_Problem to solve_
Repeat every entry exactly as given.
:: Records shown
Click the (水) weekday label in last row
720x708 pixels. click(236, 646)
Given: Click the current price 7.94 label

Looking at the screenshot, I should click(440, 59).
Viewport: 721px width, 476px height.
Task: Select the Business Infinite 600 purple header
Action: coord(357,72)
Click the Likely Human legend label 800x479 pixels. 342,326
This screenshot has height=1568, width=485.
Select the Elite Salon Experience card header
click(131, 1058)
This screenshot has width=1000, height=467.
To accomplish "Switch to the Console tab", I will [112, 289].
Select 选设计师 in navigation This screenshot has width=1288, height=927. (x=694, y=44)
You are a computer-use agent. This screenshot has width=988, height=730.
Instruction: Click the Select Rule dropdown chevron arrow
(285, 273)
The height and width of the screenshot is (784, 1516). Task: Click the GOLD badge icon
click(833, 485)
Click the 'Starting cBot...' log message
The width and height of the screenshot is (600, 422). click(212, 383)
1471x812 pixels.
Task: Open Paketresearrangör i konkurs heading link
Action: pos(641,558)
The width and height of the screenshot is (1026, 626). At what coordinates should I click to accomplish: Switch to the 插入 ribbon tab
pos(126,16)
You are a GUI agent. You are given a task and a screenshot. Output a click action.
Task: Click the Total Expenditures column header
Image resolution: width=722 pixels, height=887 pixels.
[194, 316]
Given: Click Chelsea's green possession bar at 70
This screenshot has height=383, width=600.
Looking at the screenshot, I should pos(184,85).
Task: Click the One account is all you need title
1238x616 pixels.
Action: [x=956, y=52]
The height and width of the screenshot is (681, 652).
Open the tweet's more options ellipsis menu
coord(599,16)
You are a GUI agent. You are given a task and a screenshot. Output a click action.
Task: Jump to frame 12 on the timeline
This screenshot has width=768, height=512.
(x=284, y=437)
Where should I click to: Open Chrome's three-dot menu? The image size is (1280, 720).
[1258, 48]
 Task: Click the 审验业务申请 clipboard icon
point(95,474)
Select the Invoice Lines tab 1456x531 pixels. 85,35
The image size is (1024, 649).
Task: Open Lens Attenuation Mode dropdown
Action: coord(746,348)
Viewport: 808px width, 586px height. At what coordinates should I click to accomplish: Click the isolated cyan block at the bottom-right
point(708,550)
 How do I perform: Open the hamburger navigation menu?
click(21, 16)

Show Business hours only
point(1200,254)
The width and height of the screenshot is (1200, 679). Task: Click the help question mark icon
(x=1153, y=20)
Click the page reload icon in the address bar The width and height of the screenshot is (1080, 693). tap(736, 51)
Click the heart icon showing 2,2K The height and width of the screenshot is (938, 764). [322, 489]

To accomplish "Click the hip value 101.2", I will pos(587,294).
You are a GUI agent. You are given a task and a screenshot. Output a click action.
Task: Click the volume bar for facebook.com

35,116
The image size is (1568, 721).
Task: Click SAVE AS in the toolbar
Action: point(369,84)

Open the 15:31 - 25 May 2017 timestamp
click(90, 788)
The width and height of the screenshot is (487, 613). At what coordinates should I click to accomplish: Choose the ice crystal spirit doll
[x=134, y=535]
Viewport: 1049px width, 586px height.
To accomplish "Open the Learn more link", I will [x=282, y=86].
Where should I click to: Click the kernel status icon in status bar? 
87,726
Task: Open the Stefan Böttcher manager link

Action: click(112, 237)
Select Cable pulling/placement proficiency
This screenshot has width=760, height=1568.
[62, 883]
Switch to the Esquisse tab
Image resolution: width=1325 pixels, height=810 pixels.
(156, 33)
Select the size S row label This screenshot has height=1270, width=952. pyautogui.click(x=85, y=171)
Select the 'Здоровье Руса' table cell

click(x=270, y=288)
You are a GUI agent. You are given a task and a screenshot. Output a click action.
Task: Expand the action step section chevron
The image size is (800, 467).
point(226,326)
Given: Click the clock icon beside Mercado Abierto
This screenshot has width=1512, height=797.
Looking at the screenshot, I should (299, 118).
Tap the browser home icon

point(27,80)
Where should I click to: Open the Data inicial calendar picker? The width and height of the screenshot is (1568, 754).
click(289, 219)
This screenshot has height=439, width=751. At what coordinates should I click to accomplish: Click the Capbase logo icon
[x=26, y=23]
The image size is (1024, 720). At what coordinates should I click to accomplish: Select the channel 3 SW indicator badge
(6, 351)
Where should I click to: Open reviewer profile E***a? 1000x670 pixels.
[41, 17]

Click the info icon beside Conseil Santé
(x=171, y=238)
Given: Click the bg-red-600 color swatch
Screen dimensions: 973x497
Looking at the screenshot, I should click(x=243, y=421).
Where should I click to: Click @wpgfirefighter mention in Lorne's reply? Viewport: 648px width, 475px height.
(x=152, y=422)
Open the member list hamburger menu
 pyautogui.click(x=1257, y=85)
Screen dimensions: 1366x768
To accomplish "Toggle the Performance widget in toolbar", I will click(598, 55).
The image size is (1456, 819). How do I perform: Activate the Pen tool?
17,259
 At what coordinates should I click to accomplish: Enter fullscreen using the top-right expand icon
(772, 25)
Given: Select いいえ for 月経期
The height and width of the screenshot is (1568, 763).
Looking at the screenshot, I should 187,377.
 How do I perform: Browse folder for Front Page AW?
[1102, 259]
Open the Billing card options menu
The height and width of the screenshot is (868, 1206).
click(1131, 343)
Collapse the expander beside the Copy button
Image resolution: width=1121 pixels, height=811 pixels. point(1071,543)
::::
_Result of this exercise_
Click the (水) weekday label in last row
720x708 pixels. click(236, 646)
Given: Click the current price 7.94 label

Looking at the screenshot, I should click(440, 59).
Viewport: 721px width, 476px height.
Task: Select the Business Infinite 600 purple header
Action: coord(357,72)
Click the Likely Human legend label 800x479 pixels. 342,326
This screenshot has height=1568, width=485.
Select the Elite Salon Experience card header
click(131, 1058)
This screenshot has width=1000, height=467.
To accomplish "Switch to the Console tab", I will [112, 289].
Select 选设计师 in navigation This screenshot has width=1288, height=927. (x=694, y=44)
You are a computer-use agent. This screenshot has width=988, height=730.
Instruction: Click the Select Rule dropdown chevron arrow
(285, 273)
The height and width of the screenshot is (784, 1516). Task: Click the GOLD badge icon
click(833, 485)
Click the 'Starting cBot...' log message
The width and height of the screenshot is (600, 422). click(212, 383)
1471x812 pixels.
Task: Open Paketresearrangör i konkurs heading link
Action: pos(641,558)
The width and height of the screenshot is (1026, 626). At what coordinates should I click to accomplish: Switch to the 插入 ribbon tab
pos(126,16)
You are a GUI agent. You are given a task and a screenshot. Output a click action.
Task: Click the Total Expenditures column header
Image resolution: width=722 pixels, height=887 pixels.
[194, 316]
Given: Click Chelsea's green possession bar at 70
This screenshot has height=383, width=600.
Looking at the screenshot, I should pos(184,85).
Task: Click the One account is all you need title
1238x616 pixels.
Action: [x=956, y=52]
The height and width of the screenshot is (681, 652).
Open the tweet's more options ellipsis menu
coord(599,16)
You are a GUI agent. You are given a task and a screenshot. Output a click action.
Task: Jump to frame 12 on the timeline
This screenshot has width=768, height=512.
(x=284, y=437)
Where should I click to: Open Chrome's three-dot menu? The image size is (1280, 720).
[1258, 48]
 Task: Click the 审验业务申请 clipboard icon
point(95,474)
Select the Invoice Lines tab 1456x531 pixels. 85,35
The image size is (1024, 649).
Task: Open Lens Attenuation Mode dropdown
Action: coord(746,348)
Viewport: 808px width, 586px height. At what coordinates should I click to accomplish: Click the isolated cyan block at the bottom-right
point(708,550)
 How do I perform: Open the hamburger navigation menu?
click(21, 16)

Show Business hours only
point(1200,254)
The width and height of the screenshot is (1200, 679). Task: Click the help question mark icon
(x=1153, y=20)
Click the page reload icon in the address bar The width and height of the screenshot is (1080, 693). tap(736, 51)
Click the heart icon showing 2,2K The height and width of the screenshot is (938, 764). [322, 489]

To accomplish "Click the hip value 101.2", I will pos(587,294).
You are a GUI agent. You are given a task and a screenshot. Output a click action.
Task: Click the volume bar for facebook.com

35,116
The image size is (1568, 721).
Task: Click SAVE AS in the toolbar
Action: point(369,84)

Open the 15:31 - 25 May 2017 timestamp
click(90, 788)
The width and height of the screenshot is (487, 613). At what coordinates should I click to accomplish: Choose the ice crystal spirit doll
[x=134, y=535]
Viewport: 1049px width, 586px height.
To accomplish "Open the Learn more link", I will [x=282, y=86].
Where should I click to: Click the kernel status icon in status bar? 
87,726
Task: Open the Stefan Böttcher manager link

Action: click(112, 237)
Select Cable pulling/placement proficiency
This screenshot has width=760, height=1568.
[62, 883]
Switch to the Esquisse tab
Image resolution: width=1325 pixels, height=810 pixels.
(156, 33)
Select the size S row label This screenshot has height=1270, width=952. pyautogui.click(x=85, y=171)
Select the 'Здоровье Руса' table cell

click(x=270, y=288)
You are a GUI agent. You are given a task and a screenshot. Output a click action.
Task: Expand the action step section chevron
The image size is (800, 467).
point(226,326)
Given: Click the clock icon beside Mercado Abierto
This screenshot has width=1512, height=797.
Looking at the screenshot, I should (299, 118).
Tap the browser home icon

point(27,80)
Where should I click to: Open the Data inicial calendar picker? The width and height of the screenshot is (1568, 754).
click(289, 219)
This screenshot has height=439, width=751. At what coordinates should I click to accomplish: Click the Capbase logo icon
[x=26, y=23]
The image size is (1024, 720). At what coordinates should I click to accomplish: Select the channel 3 SW indicator badge
(6, 351)
Where should I click to: Open reviewer profile E***a? 1000x670 pixels.
[41, 17]

Click the info icon beside Conseil Santé
(x=171, y=238)
Given: Click the bg-red-600 color swatch
Screen dimensions: 973x497
Looking at the screenshot, I should click(x=243, y=421).
Where should I click to: Click @wpgfirefighter mention in Lorne's reply? Viewport: 648px width, 475px height.
(x=152, y=422)
Open the member list hamburger menu
 pyautogui.click(x=1257, y=85)
Screen dimensions: 1366x768
To accomplish "Toggle the Performance widget in toolbar", I will click(598, 55).
The image size is (1456, 819). How do I perform: Activate the Pen tool?
17,259
 At what coordinates should I click to accomplish: Enter fullscreen using the top-right expand icon
(772, 25)
Given: Select いいえ for 月経期
The height and width of the screenshot is (1568, 763).
Looking at the screenshot, I should 187,377.
 How do I perform: Browse folder for Front Page AW?
[1102, 259]
Open the Billing card options menu
The height and width of the screenshot is (868, 1206).
click(1131, 343)
Collapse the expander beside the Copy button
Image resolution: width=1121 pixels, height=811 pixels. point(1071,543)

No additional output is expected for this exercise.